— begin Data excerpts —

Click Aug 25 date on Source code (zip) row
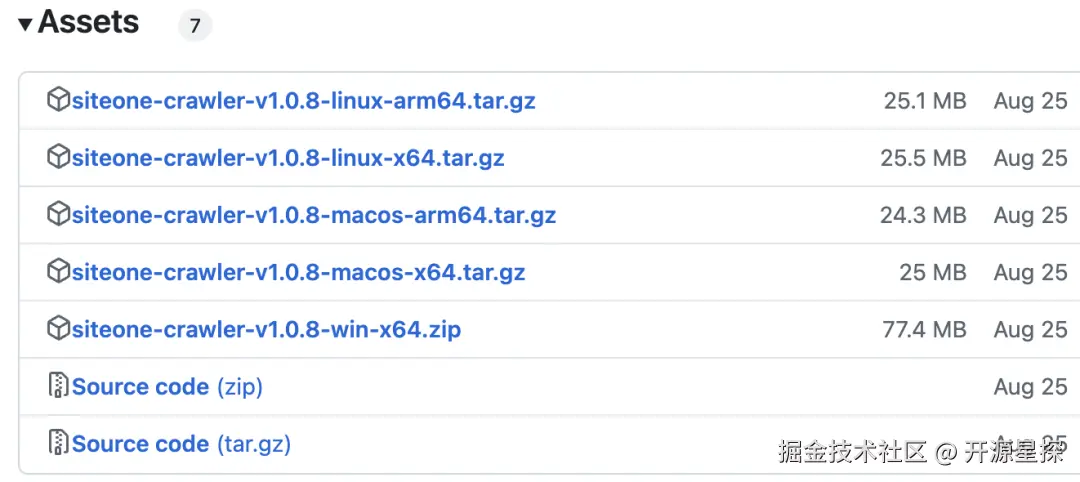This screenshot has height=482, width=1080. coord(1030,387)
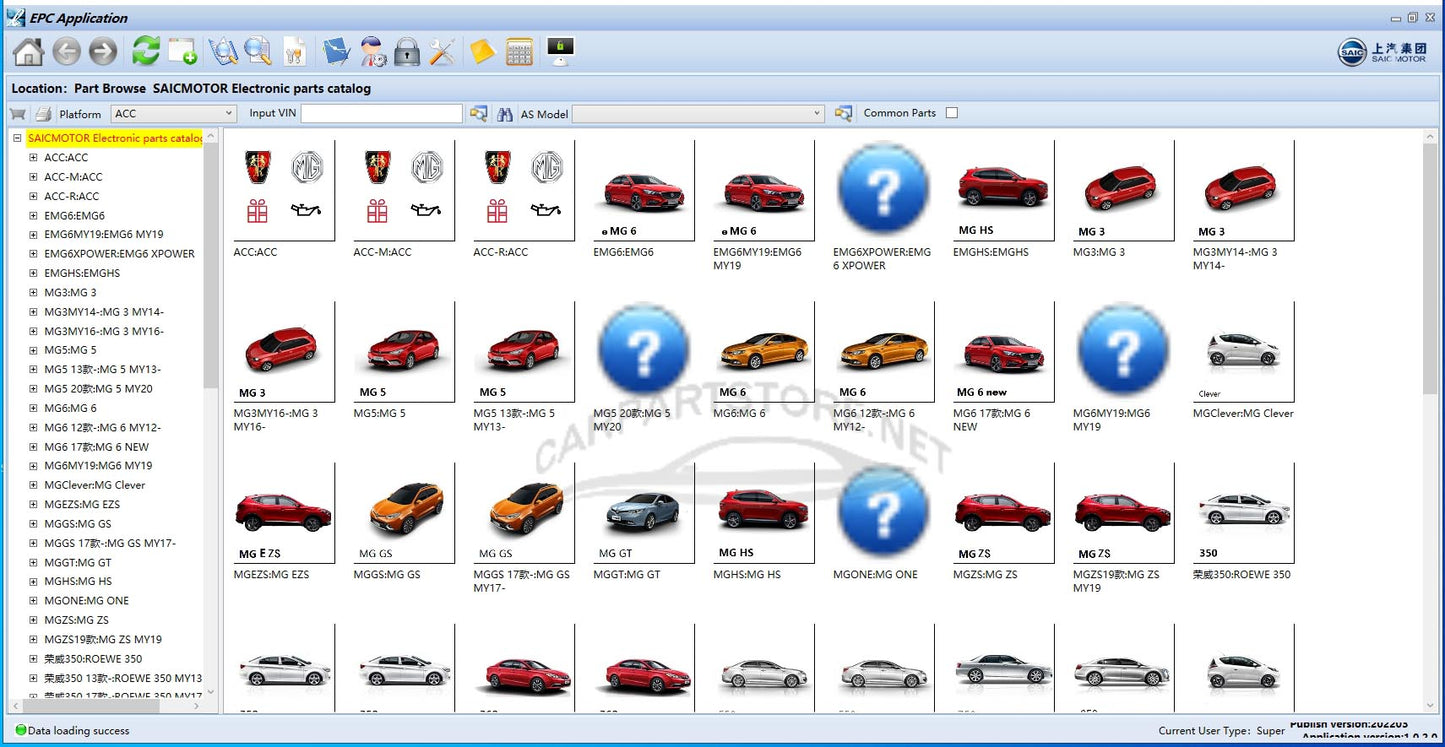The width and height of the screenshot is (1445, 747).
Task: Click the wrench and screwdriver tools icon
Action: tap(442, 51)
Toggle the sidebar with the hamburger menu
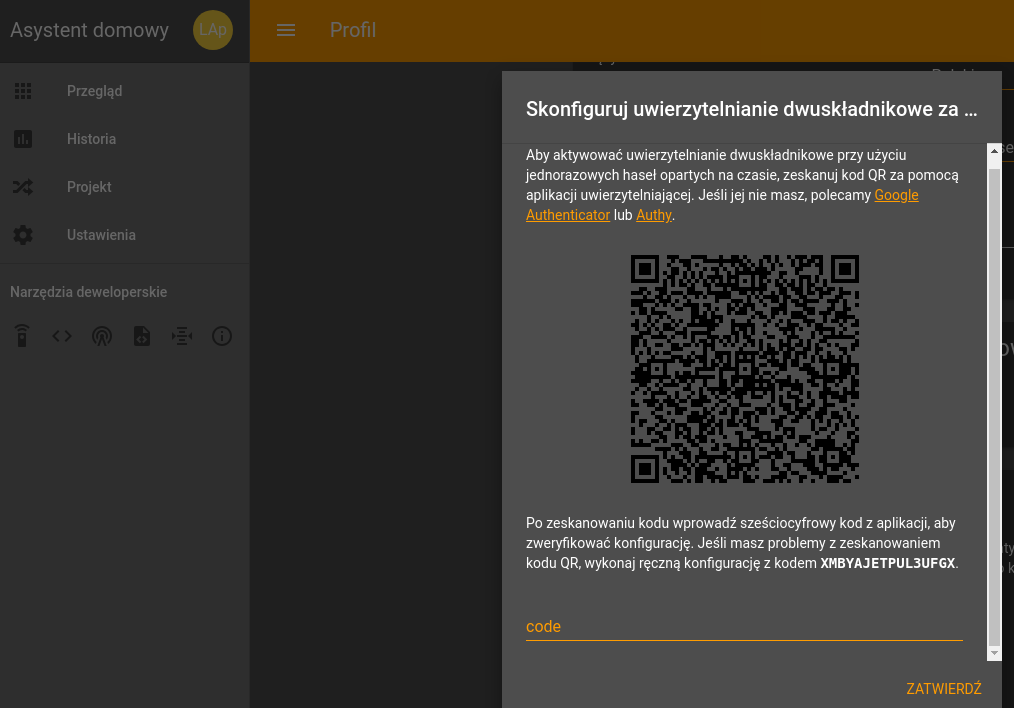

— end Data excerpts —

◆ Prompt: Quote every line of the data above word for word, leaving out the pictures.

◆ Written reply:
Click Aug 25 date on Source code (zip) row
This screenshot has height=482, width=1080. coord(1030,387)
The width and height of the screenshot is (1445, 747).
Task: Click the wrench and screwdriver tools icon
Action: tap(442, 51)
Toggle the sidebar with the hamburger menu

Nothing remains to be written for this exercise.